大和製衡(兵庫県明石市、川西勝三社長)は、食肉加工メーカーや総菜ベンダー向けに、食材の定量パック詰め作業を大幅に省力化できるシステムを開発、発売した。搬送コンベヤーの上部から作業員が冷凍鶏肉などをバラバラと投入。事前にセットした「50グラム」などの数値に応じてトレーや袋に規定量を入れて送り出す仕組み。袋詰めやトレーに乗せる作業は人手だとバラつきが生じ、食材ロスにつながる。システム導入で均一化と食材ロス低減が図れ、長時間の立ち仕事といった労働環境も改善できる。

システムの消費税抜きの価格は1500万円程度。準大手や中堅のベンダーなどへ売り込む。これらの企業は大手と違い、袋やトレーに規定量を入れる作業を人海戦術に頼っているケースが多い。大和製衡は、はかりなどの計量システムを多く手がける。今回の省力化システムもそのノウハウを生かして開発した。

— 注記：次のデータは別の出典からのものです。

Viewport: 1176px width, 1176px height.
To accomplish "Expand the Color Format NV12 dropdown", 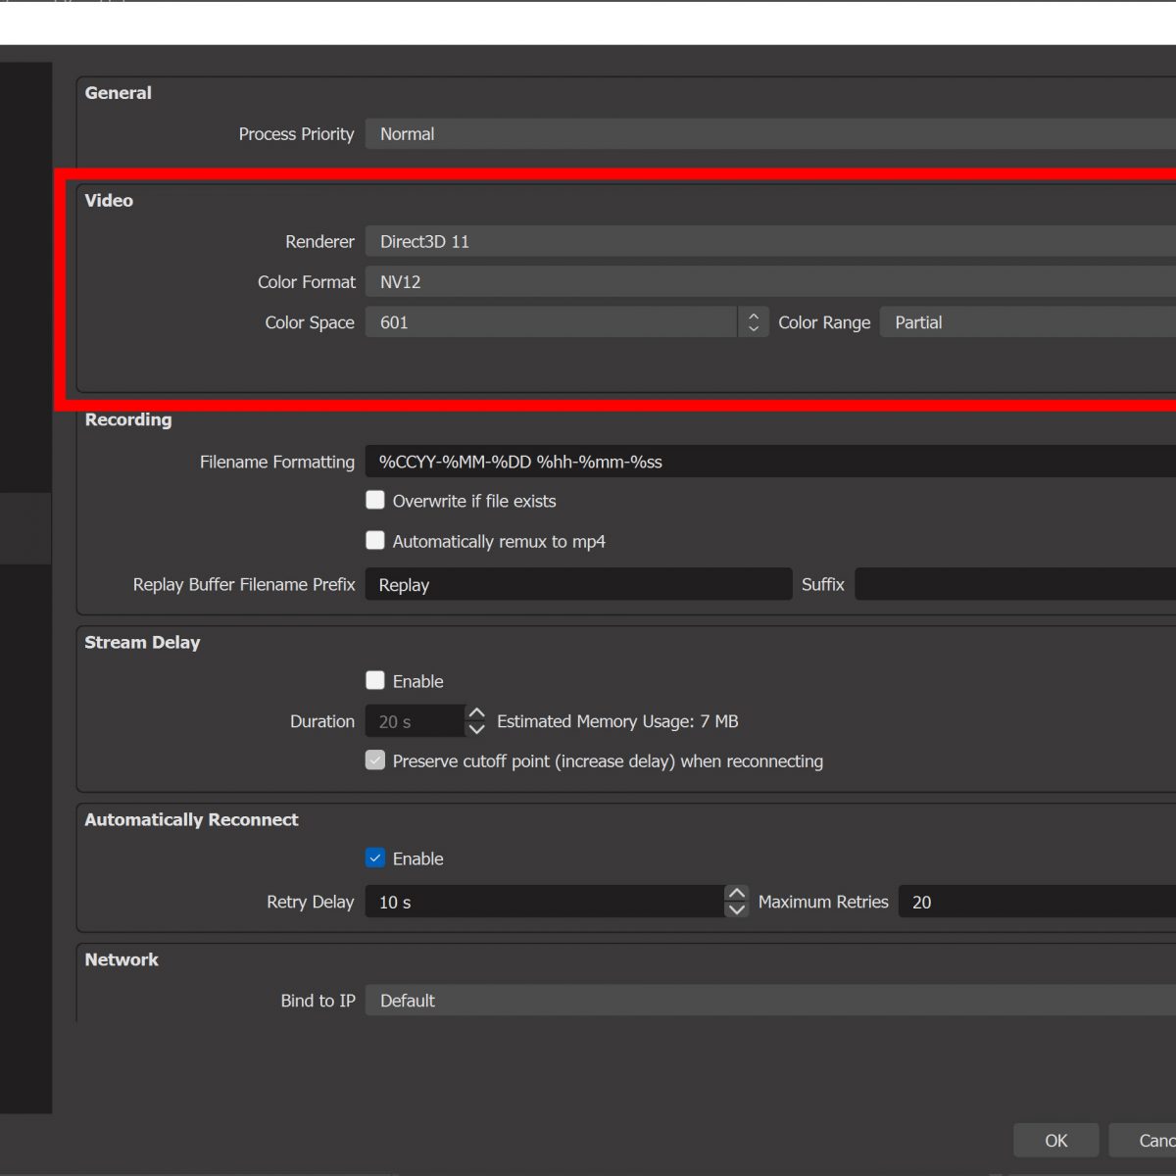I will (x=769, y=282).
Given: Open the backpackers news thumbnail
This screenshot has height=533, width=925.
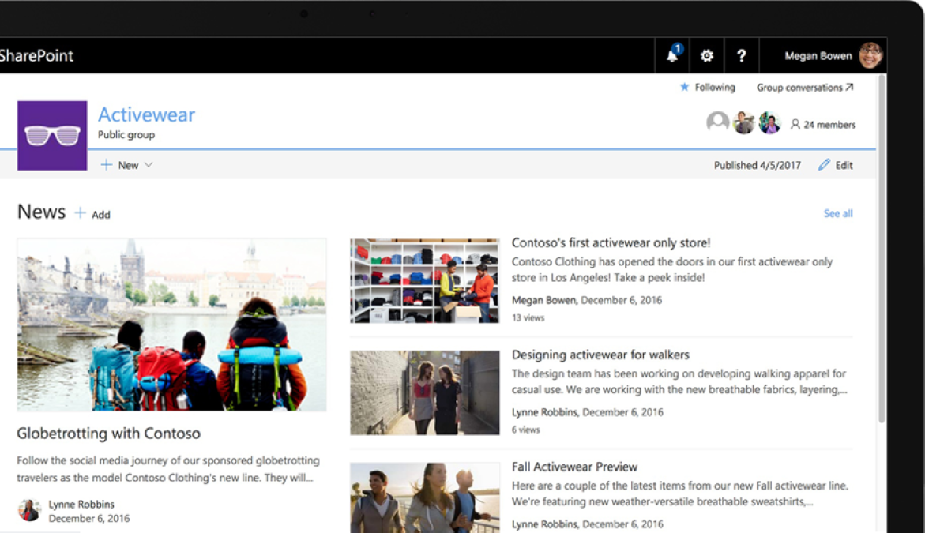Looking at the screenshot, I should (171, 325).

例えば鍋物セットの場合、シイタケを15グラム、ハクサイを50グラムという具合に同じ皿に規定量ずつ入れ、連続生産することが要求される。開発した省力化システムは、規定量を8グラムから6キログラムまで任意に調節できる。人の作業はコンベヤー上から具材を入れる作業と、袋やトレーのセットだけで済む。肉団子のような汁が付いた食材は不向きだが、冷凍鶏肉やジャガイモなどの固めの野菜は対応できるとしている。